10 de Setembro de 2008 / às 16:14 / 9 anos atrás

Russos preparam-se para deixar zona de segurança na Geórgia

Por Lasha Berulava

KHOBI, Geórgia (Reuters) - Soldados russos começaram a desmontar postos de controle no oeste da Geórgia, na quarta-feira, obedecendo assim a um acordo de cessar-fogo mediado pela França.

Mas, nem bem a desocupação começava, surgiram desentendimentos sobre a força internacional que substituirá aqueles militares.

Chamando atenção para a fragilidade do cessar-fogo responsável por colocar fim a uma breve guerra travada entre a Rússia e a Geórgia, um policial georgiano foi morto a tiros perto de um posto de controle russo localizado em outra parte dessa ex-República Soviética.

A intervenção da Rússia na Geórgia, no mês passado --as forças russas esmagaram os militares georgianos que tentavam retomar o controle sobre a região separatista da Ossétia do Sul --, foi condenada pela comunidade internacional e alimentou temores sobre a confiabilidade do fornecimento de combustíveis vindos daquela região.

Na segunda-feira, a Rússia aceitou retirar suas forças de partes não disputadas do território georgiano.

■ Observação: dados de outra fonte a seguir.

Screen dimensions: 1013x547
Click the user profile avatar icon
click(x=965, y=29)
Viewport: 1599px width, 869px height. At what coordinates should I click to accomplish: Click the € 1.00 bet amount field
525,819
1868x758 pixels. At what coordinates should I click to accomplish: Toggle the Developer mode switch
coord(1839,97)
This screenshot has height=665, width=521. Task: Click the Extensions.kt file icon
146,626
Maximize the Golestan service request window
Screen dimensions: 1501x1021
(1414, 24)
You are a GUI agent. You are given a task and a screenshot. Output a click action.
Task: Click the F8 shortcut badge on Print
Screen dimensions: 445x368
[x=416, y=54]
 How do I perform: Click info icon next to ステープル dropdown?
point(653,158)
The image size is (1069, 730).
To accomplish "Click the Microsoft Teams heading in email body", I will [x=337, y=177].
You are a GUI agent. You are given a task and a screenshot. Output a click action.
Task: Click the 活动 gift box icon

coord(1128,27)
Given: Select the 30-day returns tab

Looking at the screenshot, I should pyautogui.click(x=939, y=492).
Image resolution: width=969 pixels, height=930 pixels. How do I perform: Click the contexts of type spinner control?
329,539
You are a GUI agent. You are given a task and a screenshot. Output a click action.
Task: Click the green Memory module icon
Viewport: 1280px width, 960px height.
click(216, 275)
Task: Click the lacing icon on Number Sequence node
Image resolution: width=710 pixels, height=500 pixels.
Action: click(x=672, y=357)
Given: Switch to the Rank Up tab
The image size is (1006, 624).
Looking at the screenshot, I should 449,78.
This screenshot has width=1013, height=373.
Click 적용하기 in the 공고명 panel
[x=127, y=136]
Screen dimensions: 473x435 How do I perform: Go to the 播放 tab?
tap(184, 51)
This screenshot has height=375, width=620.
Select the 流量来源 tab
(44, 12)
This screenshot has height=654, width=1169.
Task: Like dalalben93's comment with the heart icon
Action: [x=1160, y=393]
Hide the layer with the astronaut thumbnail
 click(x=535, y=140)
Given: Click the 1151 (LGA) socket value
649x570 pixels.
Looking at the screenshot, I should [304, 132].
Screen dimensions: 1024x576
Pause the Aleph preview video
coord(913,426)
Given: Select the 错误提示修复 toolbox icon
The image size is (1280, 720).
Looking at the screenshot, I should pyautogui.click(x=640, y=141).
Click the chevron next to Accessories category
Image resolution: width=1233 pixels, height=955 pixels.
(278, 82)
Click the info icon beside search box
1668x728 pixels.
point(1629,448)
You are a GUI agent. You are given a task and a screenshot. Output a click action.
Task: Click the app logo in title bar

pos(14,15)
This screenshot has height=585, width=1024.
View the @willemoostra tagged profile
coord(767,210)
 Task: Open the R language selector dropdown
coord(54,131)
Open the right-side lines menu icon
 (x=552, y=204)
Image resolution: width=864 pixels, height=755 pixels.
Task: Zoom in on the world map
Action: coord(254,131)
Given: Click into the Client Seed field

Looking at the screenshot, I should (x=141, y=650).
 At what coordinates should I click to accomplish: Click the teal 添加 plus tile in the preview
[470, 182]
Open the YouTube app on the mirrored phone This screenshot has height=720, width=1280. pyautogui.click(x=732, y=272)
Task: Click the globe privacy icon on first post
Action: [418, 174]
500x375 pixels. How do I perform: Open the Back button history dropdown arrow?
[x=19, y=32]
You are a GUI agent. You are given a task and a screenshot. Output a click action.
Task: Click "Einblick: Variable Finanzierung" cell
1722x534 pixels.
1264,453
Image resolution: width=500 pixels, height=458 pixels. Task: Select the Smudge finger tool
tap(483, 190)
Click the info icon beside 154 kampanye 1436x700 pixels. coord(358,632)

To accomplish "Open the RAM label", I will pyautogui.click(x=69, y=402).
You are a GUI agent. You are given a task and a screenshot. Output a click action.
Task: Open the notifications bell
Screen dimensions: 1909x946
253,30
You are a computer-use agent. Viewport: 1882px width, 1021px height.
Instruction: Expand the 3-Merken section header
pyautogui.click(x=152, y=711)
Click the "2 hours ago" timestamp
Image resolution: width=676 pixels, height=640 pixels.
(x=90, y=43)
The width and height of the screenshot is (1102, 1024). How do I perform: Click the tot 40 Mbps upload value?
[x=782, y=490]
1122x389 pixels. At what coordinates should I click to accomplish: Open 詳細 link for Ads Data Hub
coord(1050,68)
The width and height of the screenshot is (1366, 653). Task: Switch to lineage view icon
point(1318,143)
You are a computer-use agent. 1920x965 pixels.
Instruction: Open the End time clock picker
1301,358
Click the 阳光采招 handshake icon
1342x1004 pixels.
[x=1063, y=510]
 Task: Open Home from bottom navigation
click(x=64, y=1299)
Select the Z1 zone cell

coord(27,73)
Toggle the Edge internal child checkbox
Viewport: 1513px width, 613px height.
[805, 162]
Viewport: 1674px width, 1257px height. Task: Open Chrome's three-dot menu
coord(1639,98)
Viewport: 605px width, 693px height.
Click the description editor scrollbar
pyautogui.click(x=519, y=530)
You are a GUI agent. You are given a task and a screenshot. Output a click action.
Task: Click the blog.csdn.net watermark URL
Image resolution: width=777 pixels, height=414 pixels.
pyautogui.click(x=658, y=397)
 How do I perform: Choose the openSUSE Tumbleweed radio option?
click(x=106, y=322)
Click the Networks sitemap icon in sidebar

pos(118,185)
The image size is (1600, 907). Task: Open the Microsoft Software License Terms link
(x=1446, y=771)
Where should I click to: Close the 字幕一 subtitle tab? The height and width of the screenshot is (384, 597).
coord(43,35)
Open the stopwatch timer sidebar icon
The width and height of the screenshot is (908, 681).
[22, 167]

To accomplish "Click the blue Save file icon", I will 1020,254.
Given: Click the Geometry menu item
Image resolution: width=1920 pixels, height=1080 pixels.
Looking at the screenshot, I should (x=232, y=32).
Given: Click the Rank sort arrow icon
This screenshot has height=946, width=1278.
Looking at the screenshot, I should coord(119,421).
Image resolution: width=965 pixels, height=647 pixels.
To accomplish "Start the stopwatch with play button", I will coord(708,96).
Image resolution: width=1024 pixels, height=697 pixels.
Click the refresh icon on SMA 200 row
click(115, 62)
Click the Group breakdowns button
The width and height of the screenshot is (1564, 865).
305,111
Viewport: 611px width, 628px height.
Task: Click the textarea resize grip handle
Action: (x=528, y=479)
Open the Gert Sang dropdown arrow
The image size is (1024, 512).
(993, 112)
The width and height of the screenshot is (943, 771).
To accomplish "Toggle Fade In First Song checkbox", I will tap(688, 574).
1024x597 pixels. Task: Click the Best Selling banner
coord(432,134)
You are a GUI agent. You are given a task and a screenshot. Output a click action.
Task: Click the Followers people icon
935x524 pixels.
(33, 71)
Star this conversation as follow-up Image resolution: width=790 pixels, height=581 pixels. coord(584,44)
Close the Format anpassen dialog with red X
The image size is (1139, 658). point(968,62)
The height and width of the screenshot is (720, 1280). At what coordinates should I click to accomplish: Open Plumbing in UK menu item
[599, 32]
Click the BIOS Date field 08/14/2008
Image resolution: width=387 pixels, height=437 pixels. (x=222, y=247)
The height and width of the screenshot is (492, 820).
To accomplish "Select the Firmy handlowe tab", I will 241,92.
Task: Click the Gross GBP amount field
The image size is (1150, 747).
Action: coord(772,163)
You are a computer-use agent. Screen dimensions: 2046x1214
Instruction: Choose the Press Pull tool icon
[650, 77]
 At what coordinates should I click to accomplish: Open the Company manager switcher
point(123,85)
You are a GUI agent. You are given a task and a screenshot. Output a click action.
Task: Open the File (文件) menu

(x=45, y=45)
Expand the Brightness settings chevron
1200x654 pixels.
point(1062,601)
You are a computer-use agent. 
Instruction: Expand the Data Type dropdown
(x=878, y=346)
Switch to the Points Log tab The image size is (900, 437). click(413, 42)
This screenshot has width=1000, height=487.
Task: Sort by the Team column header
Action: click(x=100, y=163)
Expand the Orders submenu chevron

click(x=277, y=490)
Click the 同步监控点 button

A presença dos russos nessas áreas seria ilegal, dizem governos do Ocidente. A Rússia, no entanto, manterá 7.600 soldados dentro da Ossétia do Sul e da Abkházia, uma outra região separatista.

Um repórter da Reuters Television viu soldados retirando blocos de concreto e desmontando postos de madeira em uma zona de segurança criada pela Rússia no entorno da Abkházia. A manobra parece ser a primeira fase de uma retirada russa, segundo prevê um acordo mediado pelo presidente da França, Nicolas Sarkozy.

O prefeito da cidade de Poti, um porto do mar Negro fundamental para a economia georgiana, disse que veículos blindados haviam sido retirados de dois postos de controle.

“Eles estão desmantelando os postos”, afirmou o prefeito Vano Saginadze à Reuters.

Até agora, governos do Ocidente evitaram adotar sanções contra a Rússia, em parte porque muitos deles dependem dos combustíveis russos.

A próxima fase da retirada russa --uma retirada total para dentro da Ossétia do Sul e da Abkházia-- começará quando uma força internacional formada por monitores do cessar-fogo, entre os quais um contingente de 200 membros vindo da União Européia (UE), for estacionada ali.

No entanto, o ministro russo das Relações Exteriores, Sergei Lavrov, disse não reconhecer a validade de um documento assinado por Sarkozy em Tbilisi, na segunda-feira, afirmando que a UE “está pronta para colocar monitores em todo o território georgiano.”

Segundo Lavrov, isso contrariava o acordo assinado por Sarkozy e pelo presidente russo, Dmitry Medvedev, poucas horas antes, em Moscou. Esse documento deixaria claro que os monitores da UE atuariam apenas fora da Ossétia do Sul e da Abkházia.